Metin:
----
Alevi Haber Ajansi

Zeynel Kete: Dik duruş bizim manifestomuzdur-VİDEO

PİRHA – ‘Cumhuriyetin İkinci Yüz Yılı İçin Aleviler Bugünü ve Geleceği Tartışıyor’ çalıştayında konuşan Pir Zeynel Kete, “Pir Sultan Osmanlı ile Seyit Rıza da Erzincan Valisi ile oturdu ama şunu söyledi; ‘ben sizi rahatsız etmeye geldim’. Dik durdular, bu ikrardan asla ve asla taviz vermediler. Burada kurucu anayasa, kurucu yurttaşlık ve dik duruş bizim manifestomuzdur” dedi.

Yedi Alevi Kurumunun ortaklaşa düzenlediği ‘Cumhuriyetin İkinci Yüz Yılı İçin Aleviler Bugünü ve Geleceği Tartışıyor’ çalıştayı devam ediyor. Çalıştayın ikinci günü de konukların konuşmalarıyla başladı.

İkinci günde söz alan isimlerden biri olan Pir Zeynel Kete “Katliamın, suikastın, tacizin, tecavüzün en üst düzeyde yaşandığı bir devranda burada cem olmak güzeldir” diyerek salonu selamladı.

“HESAPLAŞMAYA GİRİLMEZSE GELECEK İNŞA EDİLEMEZ”

Zeynel Kete, tarihle yüzleşilmesi gerektiği vurgusu yaparak şu konuşmayı yaptı:
“3. Dünya Savaşı’nın çok yoğun olarak yaşandığı günümüzde bu savaşın etkileri sadece sermaye kesimini değil, ilgili coğrofyadaki bütün inançları da yeniden dizayn edip kontrol ve denetim altına aldığı bir süreci yaşıyoruz. Bu kriz ve kaos, yaşadığımız ülkede birliğimizi, varlığımızı, toplumsal yapımızı ve bir bütün olarak Geleceğe yönelik örgütsel yapımızı da dağıtan bir üst akıl, bir devlet aklı, bir Cumhuriyet modeli vardır.
----
Verilen bilgiler:
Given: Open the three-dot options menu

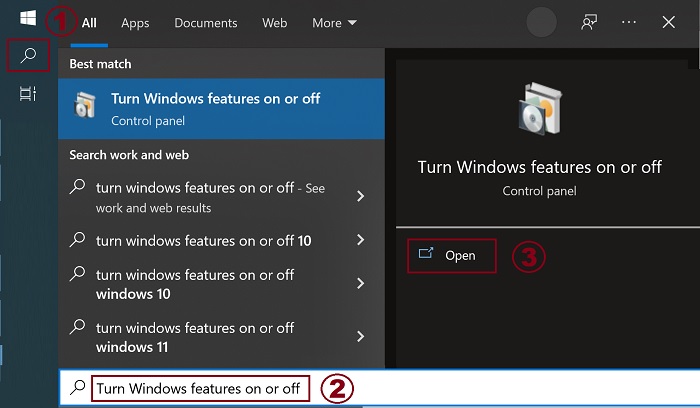Looking at the screenshot, I should [x=629, y=22].
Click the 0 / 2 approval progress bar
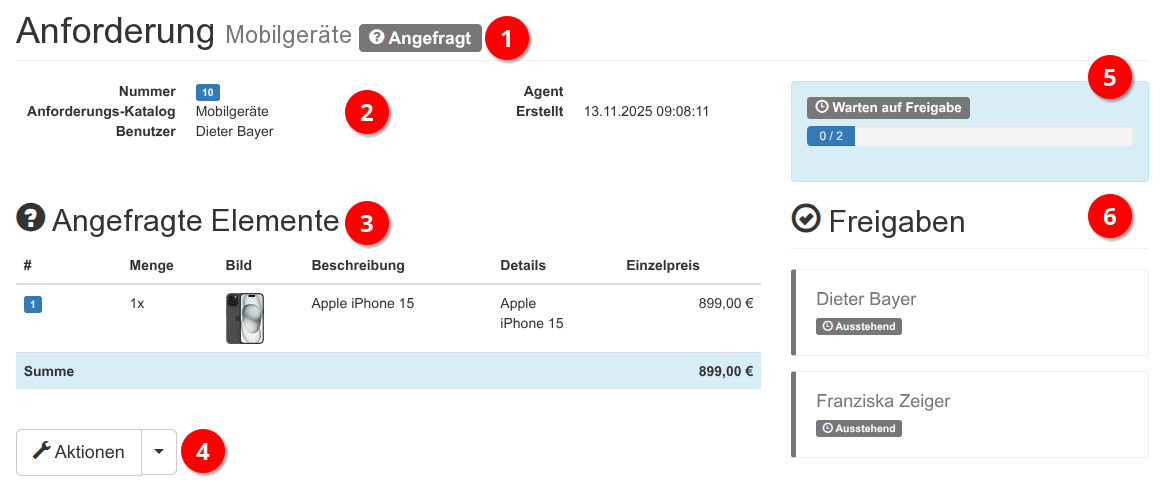1162x488 pixels. tap(969, 137)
----
Yönerge ve koşullar:
Alevi çalıştayını ve Zeynel Kete'nin konuşmasını anlatan metni, son cümlesinin ardından sürdürün. Buradaki malzemenin metinle bir ilgisi yoktur.

Sonuç:
Bir iki cümle ile cumhuriyetin birinci yüzyılına değindikten sonra asıl olan yaşadığımız bu anın bir tarih olduğunu, eğer geçmişle, ciddi boyutuyla zihinsel ve fikirsel olarak bir hesaplaşmaya girilmezse geleceğin inşa edilemeyeceğini biliyoruz. Şunu da biliyoruz ki Cumhuriyet modernitesinin 1. yüzyılı 1924 Anayasası’nda makbul vatandaşı tanımlarken ‘Türk’tür, Türkçe konuşur. Mezhebi Hanefidir’ der. Bunun içerisinde bu ülkede başta Kürtler ve diğer etnik yapılar olmak üzere Aleviler ve diğer inançlar ötekilerdir. Bizler hiçbir zaman muteber vatandaş olmadık. Önce fiziki katliamlarla beraber başlayan süreç baş edemeyince kültürel soykırımla başlayan bir süreç bugüne kadar getirdi.
Bir Eğitimci, KHK’li, bir ocak evladı olarak şunu çok iyi biliyorum; Sıdıka Avar, Elazığ’a geldiğinde Dersim Katliamından sonra yanında Mustafa Kemal ve Arkadaşları vardı. Dersimli genç kadınların saçlarını sıfıra verdiklerinde ‘İşte paşam, bunlardır yeni düşüncenin ideolojisini dağlara, köylere götürecek, bu zihniyettir, analardır. Bunlara Türkçe öğretmeliyiz’ derken sistem kendini net olarak göstermiştir.”
“İKİNCİ YÜZYILDA BİR BİLİMSEL FELSEFEMİZ OLMALI”
Cumhuriyetin 2. yüzyılındaki manifestomuz, Alevi manifestosunu 5 madde ile özetlemek isterim.
– Bütün düşünsel sistemler kendi kavram ve kuramlarıyla inşa ediliyorlar. Aleviliğin de bir kuran ve kavramı vardır. Bir Hakk kavramıdır. Vardan doğuştur. Cümle canı bir görür bütünsel bakar. Bu Alevilikte bilimsel bir bakış açısıdır. İktidar anlayışı değildir. Bundan hareketle cumhuriyetin ikinci yüzyılında bir bilimsel felsefemiz olmalı.
– ‘Kadın Mürşid-i Kamilullah’tır, Hakk kapısıdır’ diyen bir yapıyı cumhuriyetin 2. yüzyılında tekrar inşa edebiliriz.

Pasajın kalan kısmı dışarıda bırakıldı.